The Australia-based company currently trades on the Nasdaq and in the Frankfurt Stock Exchange by means of American Depositary Shares (ADS) and recently announced its delisting intentions from the Australian Securities Exchange (ASX) following a U.S.-focused transformation plan.
Cohen’s purchase date, of which total ordinary shares represent 661,626 ADSs, coincided with Bionomics announcement of positive topline results from its Phase 2b clinical trial on lead drug candidate BCN210 for PTSD treatment and enrolling over 200 participants. The trial will take place in multiple sites in the U.S. and U.K.

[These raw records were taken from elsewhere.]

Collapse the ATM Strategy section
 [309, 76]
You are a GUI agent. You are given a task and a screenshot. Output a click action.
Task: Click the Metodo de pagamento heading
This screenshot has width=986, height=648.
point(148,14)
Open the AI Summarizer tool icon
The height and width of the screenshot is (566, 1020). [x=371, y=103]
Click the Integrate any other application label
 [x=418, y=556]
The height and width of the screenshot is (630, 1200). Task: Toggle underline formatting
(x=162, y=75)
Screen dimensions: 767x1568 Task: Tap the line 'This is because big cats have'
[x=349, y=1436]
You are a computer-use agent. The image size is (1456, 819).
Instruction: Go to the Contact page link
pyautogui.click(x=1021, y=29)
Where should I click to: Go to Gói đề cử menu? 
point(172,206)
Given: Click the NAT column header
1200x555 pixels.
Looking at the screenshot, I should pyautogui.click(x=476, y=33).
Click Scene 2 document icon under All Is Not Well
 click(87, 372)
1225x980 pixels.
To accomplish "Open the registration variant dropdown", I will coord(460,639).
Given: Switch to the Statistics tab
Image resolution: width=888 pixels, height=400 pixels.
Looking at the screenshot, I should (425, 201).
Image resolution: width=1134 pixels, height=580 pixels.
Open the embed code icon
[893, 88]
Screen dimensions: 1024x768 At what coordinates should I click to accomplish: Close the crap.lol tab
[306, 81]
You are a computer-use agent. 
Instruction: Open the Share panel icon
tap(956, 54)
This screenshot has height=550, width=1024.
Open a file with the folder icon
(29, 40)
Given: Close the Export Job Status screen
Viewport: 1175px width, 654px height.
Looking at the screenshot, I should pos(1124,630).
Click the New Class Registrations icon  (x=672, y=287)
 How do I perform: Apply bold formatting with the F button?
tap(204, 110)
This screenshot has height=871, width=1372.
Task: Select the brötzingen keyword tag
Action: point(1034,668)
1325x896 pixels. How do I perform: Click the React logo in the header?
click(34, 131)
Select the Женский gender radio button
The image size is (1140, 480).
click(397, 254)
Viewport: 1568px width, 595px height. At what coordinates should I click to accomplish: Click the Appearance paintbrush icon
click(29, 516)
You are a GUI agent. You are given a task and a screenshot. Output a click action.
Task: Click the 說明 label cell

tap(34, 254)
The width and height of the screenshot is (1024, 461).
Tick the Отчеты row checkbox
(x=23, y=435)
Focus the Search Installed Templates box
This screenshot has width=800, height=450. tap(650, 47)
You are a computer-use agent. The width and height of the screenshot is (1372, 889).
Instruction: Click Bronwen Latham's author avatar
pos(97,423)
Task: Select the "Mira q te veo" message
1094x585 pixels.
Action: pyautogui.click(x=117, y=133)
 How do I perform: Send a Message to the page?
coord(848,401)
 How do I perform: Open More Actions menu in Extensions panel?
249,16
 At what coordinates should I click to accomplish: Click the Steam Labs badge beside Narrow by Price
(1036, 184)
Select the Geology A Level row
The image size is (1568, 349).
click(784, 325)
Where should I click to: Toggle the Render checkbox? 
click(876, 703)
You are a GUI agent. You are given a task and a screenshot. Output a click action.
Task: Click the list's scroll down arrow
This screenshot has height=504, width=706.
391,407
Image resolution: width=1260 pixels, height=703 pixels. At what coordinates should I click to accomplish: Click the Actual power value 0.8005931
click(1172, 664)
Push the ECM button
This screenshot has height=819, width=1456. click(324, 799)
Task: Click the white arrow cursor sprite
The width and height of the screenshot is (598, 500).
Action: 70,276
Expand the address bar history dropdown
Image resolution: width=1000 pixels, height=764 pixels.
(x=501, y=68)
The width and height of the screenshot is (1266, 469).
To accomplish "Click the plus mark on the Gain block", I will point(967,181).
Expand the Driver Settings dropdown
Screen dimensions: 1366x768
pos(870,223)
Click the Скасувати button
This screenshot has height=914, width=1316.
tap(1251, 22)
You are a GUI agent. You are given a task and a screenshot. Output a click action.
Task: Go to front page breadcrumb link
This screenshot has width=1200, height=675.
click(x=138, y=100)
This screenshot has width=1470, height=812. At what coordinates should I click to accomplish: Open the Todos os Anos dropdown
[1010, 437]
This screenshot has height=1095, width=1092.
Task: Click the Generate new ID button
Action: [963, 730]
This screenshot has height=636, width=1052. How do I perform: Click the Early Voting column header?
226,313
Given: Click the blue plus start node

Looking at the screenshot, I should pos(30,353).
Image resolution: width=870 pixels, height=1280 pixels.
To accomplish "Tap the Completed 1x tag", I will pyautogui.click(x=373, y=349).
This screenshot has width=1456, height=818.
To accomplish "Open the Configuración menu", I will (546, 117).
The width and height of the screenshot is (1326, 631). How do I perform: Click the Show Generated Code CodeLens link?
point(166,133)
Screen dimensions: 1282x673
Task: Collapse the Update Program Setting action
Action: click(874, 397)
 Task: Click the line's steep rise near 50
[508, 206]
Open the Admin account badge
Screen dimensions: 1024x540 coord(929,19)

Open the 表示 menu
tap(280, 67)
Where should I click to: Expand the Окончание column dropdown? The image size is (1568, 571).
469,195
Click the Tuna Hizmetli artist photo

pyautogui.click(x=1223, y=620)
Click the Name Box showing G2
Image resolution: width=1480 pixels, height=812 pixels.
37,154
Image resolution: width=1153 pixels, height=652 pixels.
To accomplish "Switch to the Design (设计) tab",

On Thursday, Sept. 28 Bionomics’ U.S. market shares went from the prior day close of $0.98 to an opening price $5.28. It finally closed at $3.33. On Monday, Oct. 2, trading is around $3.94.
European market shares that day opened at $0.68 (€0.65), peaked to $6.44, and were trading at around $3.16 by the end of the day. The closing price on Monday, Oct. 2 was $2.93.
Pipeline & Clinical Program
Bionomics primarily focuses on developing novel, small molecule ion channel (“allosteric”) modulators to treat patients with serious CNS disorders with high unmet medical needs.
Specifically, negative allosteric modulators (NAMs) of the α7 receptor for the potential treatment of anxiety and stress-related disorders. and positive allosteric modulators (PAMs) for that of cognitive dysfunction.
Lead drug candidate BNC210 (α7 receptor NAM) is currently in late-stage Phase 2 development for the treatment of Social Anxiety Disorder (SAD) and PTSD. The company has reportedly received FDA Fast Track Designations for both of them.
Bionomics is working with EmpathBio on a soon-to-become clinical collaboration assessing the combined treatment of BNC210 with MDMA derivative EMP-01 for the treatment of PTSD; and with Merck on the development of two α7 receptor PAM candidates for cognitive deficit in Alzheimer’s.